Task brief: Repeat the stretch of lines from the one containing "Screen dimensions: 1036x878" through the one containing "pyautogui.click(x=365, y=432)", both included, word for word.
-- START OF Input data --
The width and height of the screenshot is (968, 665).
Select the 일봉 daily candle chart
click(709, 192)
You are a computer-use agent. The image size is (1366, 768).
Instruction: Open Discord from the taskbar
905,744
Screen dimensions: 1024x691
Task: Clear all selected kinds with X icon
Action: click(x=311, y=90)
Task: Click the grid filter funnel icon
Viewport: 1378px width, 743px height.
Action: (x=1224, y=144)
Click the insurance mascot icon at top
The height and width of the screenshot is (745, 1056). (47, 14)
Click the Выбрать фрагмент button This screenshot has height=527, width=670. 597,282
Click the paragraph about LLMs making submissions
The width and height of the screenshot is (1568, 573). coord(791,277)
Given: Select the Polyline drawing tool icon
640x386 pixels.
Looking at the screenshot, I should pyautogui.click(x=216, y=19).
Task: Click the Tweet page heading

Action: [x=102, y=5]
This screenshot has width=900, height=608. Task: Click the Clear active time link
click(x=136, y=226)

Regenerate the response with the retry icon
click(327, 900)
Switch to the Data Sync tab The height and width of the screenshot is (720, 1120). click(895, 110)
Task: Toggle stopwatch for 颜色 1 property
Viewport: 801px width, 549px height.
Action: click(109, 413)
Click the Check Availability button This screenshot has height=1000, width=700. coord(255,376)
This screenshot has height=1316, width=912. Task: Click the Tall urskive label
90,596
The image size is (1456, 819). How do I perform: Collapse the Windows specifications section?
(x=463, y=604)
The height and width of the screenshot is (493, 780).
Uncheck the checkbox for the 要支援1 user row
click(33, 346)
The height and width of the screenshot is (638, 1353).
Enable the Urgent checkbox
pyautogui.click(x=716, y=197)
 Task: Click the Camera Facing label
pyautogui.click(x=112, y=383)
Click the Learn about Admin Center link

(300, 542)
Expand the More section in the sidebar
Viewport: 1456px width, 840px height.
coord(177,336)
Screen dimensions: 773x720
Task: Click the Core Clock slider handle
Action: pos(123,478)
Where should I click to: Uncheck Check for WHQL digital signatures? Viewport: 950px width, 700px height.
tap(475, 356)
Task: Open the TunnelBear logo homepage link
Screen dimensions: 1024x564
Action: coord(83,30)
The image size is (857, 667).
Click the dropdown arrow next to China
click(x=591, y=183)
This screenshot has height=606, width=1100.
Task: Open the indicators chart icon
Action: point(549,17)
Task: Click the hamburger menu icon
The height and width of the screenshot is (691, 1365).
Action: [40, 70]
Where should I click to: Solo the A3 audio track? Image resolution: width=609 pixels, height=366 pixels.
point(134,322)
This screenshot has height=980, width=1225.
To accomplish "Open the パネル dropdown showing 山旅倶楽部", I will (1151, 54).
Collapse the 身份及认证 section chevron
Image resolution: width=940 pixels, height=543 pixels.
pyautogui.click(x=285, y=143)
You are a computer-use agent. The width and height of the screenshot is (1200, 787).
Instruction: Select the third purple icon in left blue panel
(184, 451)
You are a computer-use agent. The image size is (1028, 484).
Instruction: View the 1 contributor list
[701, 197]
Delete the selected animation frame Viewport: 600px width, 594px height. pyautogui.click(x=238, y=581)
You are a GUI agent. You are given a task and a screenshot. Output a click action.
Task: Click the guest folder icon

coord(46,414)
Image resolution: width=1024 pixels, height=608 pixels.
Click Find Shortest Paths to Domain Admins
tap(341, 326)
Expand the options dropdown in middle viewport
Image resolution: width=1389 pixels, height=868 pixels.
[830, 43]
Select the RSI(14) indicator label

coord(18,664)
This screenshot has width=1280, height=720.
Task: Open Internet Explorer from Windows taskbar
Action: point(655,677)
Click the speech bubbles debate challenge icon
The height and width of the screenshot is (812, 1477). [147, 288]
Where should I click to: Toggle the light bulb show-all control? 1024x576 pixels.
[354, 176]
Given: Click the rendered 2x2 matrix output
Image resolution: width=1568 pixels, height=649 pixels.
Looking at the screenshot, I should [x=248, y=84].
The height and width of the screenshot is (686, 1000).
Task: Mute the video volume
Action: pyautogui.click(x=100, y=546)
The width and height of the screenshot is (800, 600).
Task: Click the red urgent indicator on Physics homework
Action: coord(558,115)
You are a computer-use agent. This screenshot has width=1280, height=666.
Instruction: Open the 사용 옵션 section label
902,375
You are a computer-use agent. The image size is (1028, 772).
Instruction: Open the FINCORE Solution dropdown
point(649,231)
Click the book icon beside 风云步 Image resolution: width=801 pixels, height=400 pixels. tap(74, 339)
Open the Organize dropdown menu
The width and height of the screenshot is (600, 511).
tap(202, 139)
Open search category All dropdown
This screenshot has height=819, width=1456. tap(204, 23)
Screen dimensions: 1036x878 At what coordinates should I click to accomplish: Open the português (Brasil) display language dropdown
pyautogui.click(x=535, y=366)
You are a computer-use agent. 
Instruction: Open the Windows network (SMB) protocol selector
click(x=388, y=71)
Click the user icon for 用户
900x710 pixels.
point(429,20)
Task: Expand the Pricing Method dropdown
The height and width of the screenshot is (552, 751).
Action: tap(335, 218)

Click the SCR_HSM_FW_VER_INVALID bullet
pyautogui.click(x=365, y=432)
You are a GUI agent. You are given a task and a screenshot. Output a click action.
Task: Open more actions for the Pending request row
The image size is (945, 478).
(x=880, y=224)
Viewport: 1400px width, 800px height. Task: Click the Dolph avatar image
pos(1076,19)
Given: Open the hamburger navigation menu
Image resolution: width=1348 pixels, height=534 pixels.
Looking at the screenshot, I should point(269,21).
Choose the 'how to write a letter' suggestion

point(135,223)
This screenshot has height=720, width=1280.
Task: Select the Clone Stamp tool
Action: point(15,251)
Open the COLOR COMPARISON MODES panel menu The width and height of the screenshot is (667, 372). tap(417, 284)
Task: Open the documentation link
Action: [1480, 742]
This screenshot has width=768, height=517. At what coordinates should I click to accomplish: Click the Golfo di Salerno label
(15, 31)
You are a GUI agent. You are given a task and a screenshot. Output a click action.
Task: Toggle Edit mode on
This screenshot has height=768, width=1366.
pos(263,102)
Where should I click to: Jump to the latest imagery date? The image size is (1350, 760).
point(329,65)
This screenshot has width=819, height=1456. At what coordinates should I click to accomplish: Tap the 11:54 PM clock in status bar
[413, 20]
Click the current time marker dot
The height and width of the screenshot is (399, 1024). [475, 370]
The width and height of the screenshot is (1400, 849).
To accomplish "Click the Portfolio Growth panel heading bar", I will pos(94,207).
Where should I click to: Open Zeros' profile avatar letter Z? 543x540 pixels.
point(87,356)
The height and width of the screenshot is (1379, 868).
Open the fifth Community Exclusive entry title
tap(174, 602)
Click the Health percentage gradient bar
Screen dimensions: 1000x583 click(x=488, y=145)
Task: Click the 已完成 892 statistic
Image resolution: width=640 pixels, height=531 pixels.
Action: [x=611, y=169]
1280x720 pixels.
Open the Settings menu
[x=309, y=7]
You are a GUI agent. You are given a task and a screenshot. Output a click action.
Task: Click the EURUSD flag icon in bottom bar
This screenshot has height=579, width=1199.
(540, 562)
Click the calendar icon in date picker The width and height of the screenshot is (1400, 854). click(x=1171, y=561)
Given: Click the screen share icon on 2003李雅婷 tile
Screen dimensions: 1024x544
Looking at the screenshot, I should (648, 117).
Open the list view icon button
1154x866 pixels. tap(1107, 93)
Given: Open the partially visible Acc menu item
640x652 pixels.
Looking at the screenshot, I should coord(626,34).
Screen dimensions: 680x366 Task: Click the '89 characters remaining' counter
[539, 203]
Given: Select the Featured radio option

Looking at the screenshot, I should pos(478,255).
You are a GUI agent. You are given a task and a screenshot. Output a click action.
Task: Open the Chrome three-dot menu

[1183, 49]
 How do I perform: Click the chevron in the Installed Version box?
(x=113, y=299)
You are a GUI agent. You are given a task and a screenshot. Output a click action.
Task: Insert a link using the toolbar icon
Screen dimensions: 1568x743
-- END OF Input data --
Solved exercise:
Screen dimensions: 1036x878 At what coordinates should I click to accomplish: Open the português (Brasil) display language dropdown
pyautogui.click(x=535, y=366)
You are a computer-use agent. 
Instruction: Open the Windows network (SMB) protocol selector
click(x=388, y=71)
Click the user icon for 用户
900x710 pixels.
point(429,20)
Task: Expand the Pricing Method dropdown
The height and width of the screenshot is (552, 751).
Action: tap(335, 218)

Click the SCR_HSM_FW_VER_INVALID bullet
pyautogui.click(x=365, y=432)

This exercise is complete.